According to the blockchain analytics firm CryptoQuant, coin addresses depositing stablecoins on derivative exchanges hit a new all-time high (ATH). This spike comes as the U.S. consumer price index (CPI) volatility rose only 0.1% in November, which was around 0.4% in the month before.

According to CryptoQuant’s analyst Woo Minkyu, “it would be indicating that buying pressure is getting stronger than ever OR more investors are getting involved in derivative trades.”

Furthermore, Federal Reserve (FED) chairman Jerome Powell mentioned another rate hike of 50 basis points (bps) in the Fed’s eighth and final meeting this year.

“The ultimate level of rates will need to be somewhat higher than thought at the time of the September meeting in the summary of economic projections.”

Fed Chair Jerome Powell

Federal Open Market Committee (FOMC) meetings have, regularly, triggered bear financial and crypto markets in the past.

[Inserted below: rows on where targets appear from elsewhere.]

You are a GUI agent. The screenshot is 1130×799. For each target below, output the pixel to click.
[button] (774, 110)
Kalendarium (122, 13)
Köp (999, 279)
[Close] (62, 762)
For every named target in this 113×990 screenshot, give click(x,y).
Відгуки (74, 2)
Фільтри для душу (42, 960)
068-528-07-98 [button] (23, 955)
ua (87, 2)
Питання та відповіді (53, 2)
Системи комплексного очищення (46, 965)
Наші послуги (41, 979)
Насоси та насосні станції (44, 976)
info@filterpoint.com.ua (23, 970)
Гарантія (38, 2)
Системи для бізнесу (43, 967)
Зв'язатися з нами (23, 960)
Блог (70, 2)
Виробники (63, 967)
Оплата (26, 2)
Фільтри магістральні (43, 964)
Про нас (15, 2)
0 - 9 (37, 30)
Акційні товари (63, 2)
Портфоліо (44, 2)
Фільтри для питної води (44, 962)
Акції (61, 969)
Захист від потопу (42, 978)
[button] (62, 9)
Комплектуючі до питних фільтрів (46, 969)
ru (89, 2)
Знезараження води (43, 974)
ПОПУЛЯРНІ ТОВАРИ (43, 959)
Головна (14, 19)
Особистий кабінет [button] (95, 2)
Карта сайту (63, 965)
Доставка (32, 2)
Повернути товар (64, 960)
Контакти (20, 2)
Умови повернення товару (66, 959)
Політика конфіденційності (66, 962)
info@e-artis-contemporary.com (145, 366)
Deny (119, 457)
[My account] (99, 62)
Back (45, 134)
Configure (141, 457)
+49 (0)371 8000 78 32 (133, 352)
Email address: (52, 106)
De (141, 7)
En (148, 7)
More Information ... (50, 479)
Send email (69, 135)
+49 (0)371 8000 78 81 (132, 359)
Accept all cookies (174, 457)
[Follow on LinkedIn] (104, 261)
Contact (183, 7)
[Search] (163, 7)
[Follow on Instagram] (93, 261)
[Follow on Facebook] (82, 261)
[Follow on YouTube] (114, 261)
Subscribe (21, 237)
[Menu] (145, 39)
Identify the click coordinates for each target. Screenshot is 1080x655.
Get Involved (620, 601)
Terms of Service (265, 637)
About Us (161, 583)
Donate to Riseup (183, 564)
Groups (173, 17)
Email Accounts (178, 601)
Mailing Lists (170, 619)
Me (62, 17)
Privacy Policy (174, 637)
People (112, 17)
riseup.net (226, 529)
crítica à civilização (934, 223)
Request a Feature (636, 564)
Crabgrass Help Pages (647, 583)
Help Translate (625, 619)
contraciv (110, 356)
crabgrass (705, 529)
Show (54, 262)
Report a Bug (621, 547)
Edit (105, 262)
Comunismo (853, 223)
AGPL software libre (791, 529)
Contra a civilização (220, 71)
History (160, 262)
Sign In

Nonetheless, FOMC’s latest meeting — on Dec. 13 and 14 — according to CryptoQuant analyst Nino, made the prices crash again. 

After the meeting, the global crypto market cap dropped to the $806 billion mark, at the time of writing, from around $870 billion at the time of the FOMC gathering, according to data provided by CoinMarketCap (CMC).

On the other hand, Nino found that the Long Term Holder (LTH) Spent Output Profit Ratio (SOPR) has increased despite all the uncertainty. This means that long-term bitcoin (BTC) holders — with a lifespan of more than 155 days — have sold their assets and made profits.

Bitcoin is currently trading at $16,748, down by roughly two percent in the past 7 days.